Apart from the large number of standards, one of the specificities of the railway sector is the fact that many applications have very specific requirements in terms of housings and connectors, often resulting in products that are dedicated to a particular customer. While the trend is towards the standardization of card modules such as DC/DC converters shown in figure 3, for more complex products such as locomotive starter converters or decentralized battery chargers, the on-demand product remains the norm.
This requires a development capacity geared towards these products and a high degree of flexibility in production. In fact, despite a growing market (+6% per year), the volumes of power supplies used in the railway sector remain modest compared to the millions of units consumed in the telecommunications sector, requiring manufacturers such as Powerbox to adapt their production tools to specific demands.

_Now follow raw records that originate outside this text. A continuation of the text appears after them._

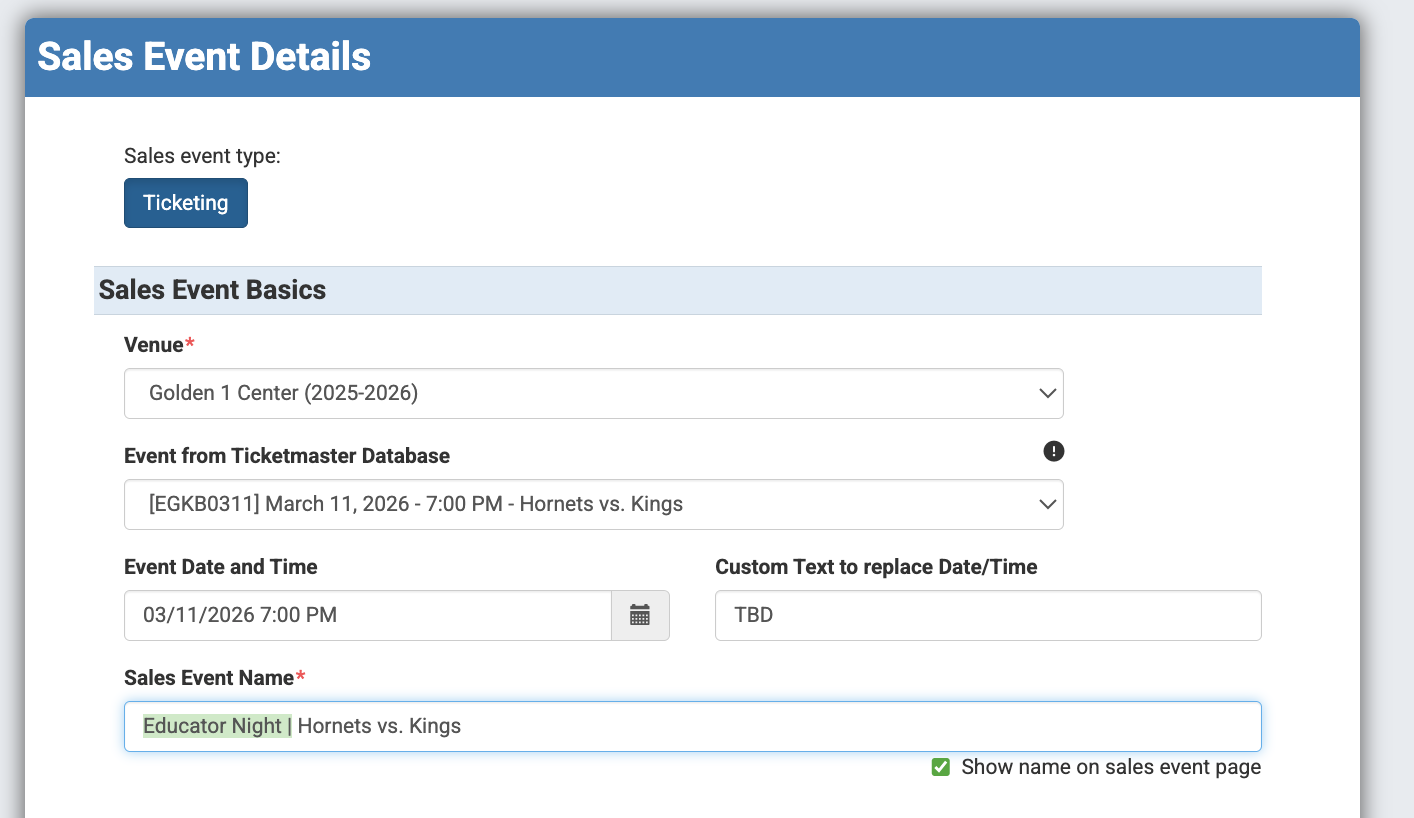Click the exclamation info icon by Ticketmaster Database
Viewport: 1414px width, 818px height.
[1053, 452]
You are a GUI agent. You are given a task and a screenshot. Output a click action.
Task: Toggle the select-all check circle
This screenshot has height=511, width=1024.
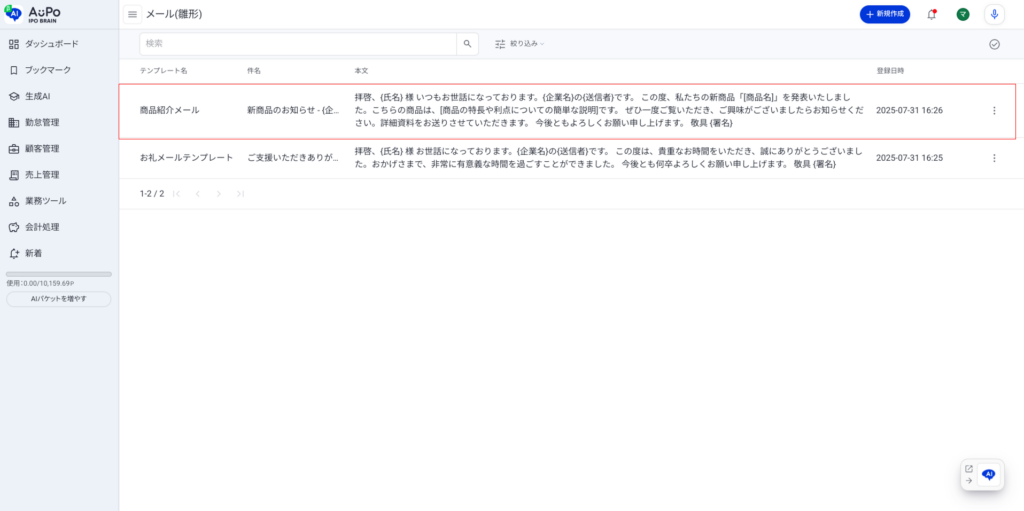[994, 44]
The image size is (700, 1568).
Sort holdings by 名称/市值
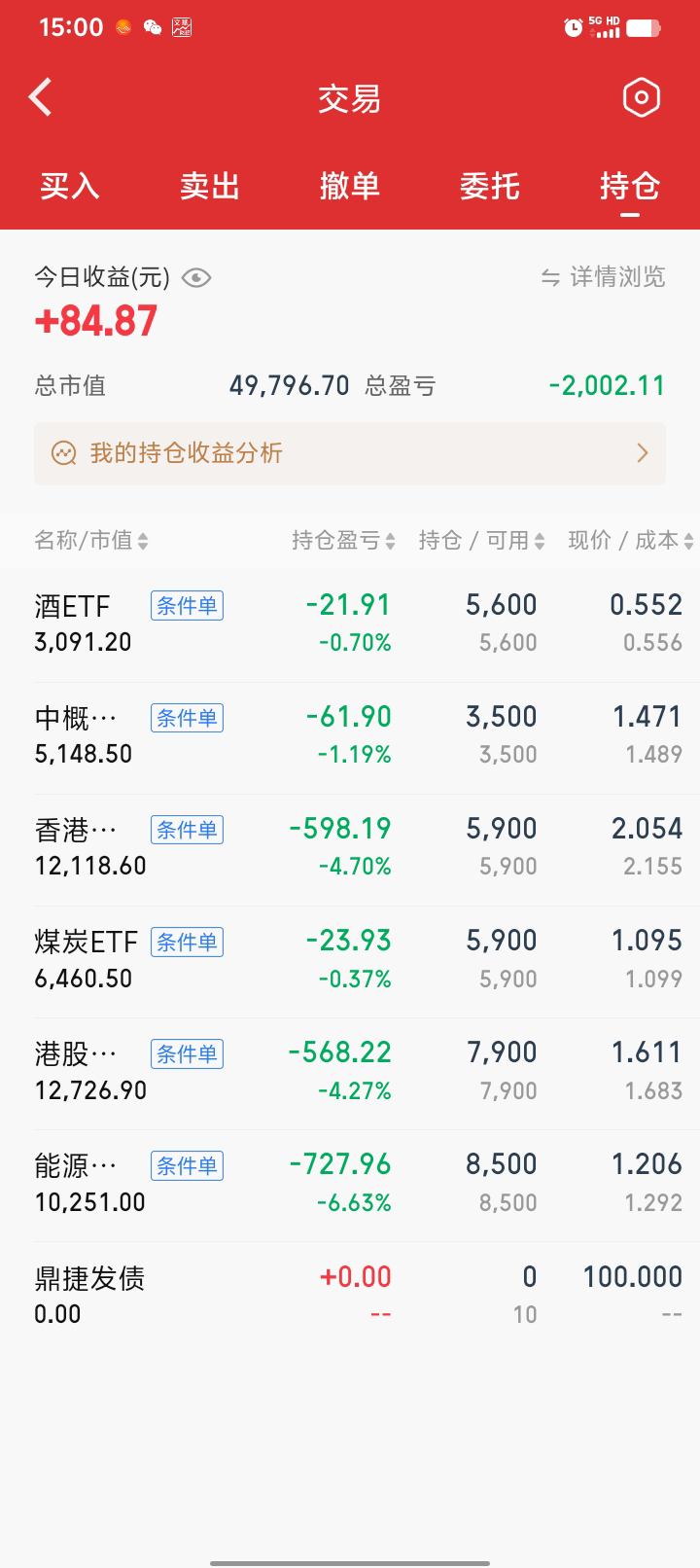[91, 541]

Designing power for long life time
The majority of customers in the railway sector require a 30 years or more availability for some critical equipment. This means that during development this service life must be taken into account, as well as the possibility of replacement for certain components such as electrolytic capacitors affected by aging during life time. All this must be considered during the design. Knowing that railway power supplies can be exposed to severe environmental effects such as temperature variations or shock and vibration during the life of the product, equipment manufacturers include “components refreshment and re-calibration” in their specifications. It is common to see products delivered more than 15 years ago return to the workshop for review and updating. This practice is very specific to the railway sector and has a strong influence on the way feeds are designed.

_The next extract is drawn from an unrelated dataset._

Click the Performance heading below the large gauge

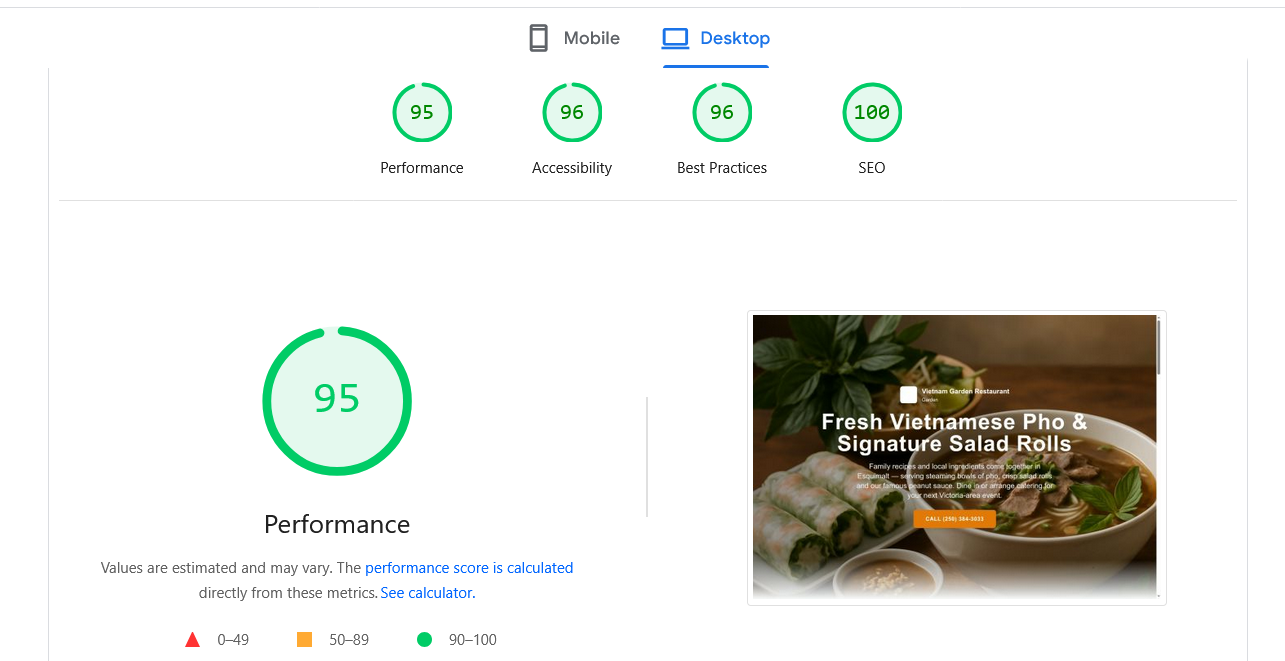click(x=336, y=524)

Indeed, a 30-year lifespan obliges developers to select components with a low risk of obsolescence but also to design the product for possible upgrade during its useful life. This adds a level of complexity but also limits the introduction of new technologies. As mentioned above, engineers in charge of the development of tomorrow's railway systems want to integrate new technologies, but the limited knowledge of their lifecycle and sustainability raises questions about the level of risk associated with their introduction. This is a topical issue that is being debated within the railway community which on one hand wants to modernize its power supply systems to make them more energy-efficient and better connected, and on the other hand want to guarantee a risk-free sustainability.